▸ **REQUIRED WORK**: Please print, exactly as written, the line containing "Click the Sales header cell B1" and each line after it through the end of the material; pictures stay out.

▸ **DATA SECTION**:
..............................
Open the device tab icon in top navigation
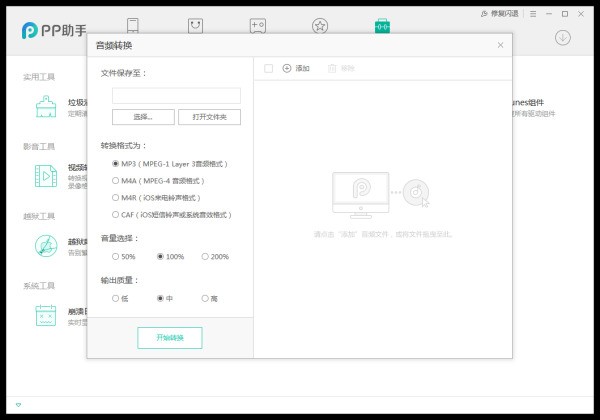Image resolution: width=600 pixels, height=420 pixels. (135, 25)
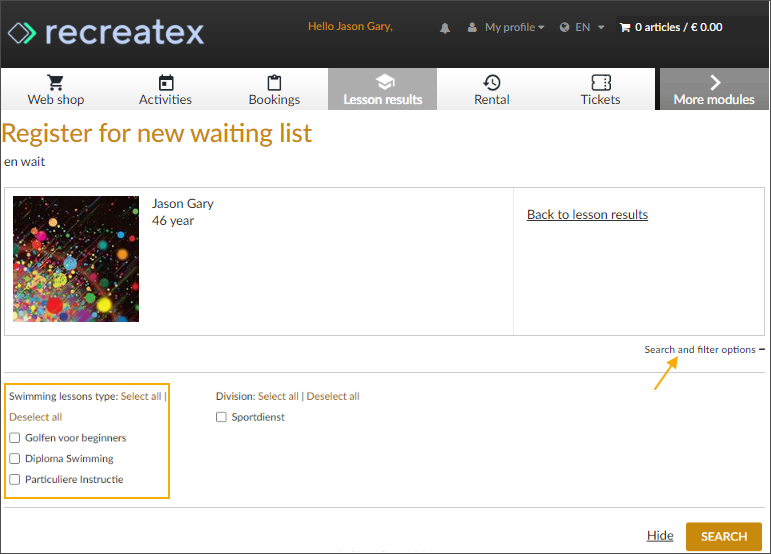Check Golfen voor beginners checkbox

14,438
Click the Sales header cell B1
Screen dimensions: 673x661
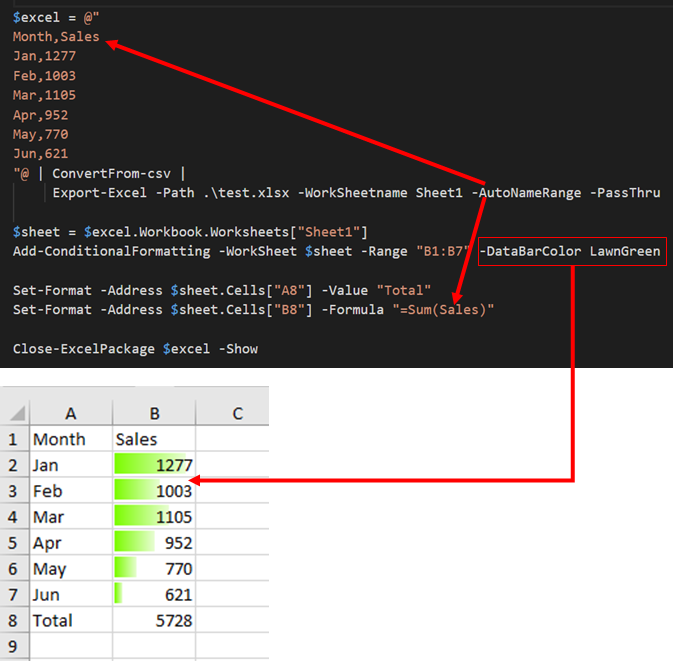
..............................
▸ **ANSWER FOR THIS EXERCISE**:
Click the Sales header cell B1
Screen dimensions: 673x661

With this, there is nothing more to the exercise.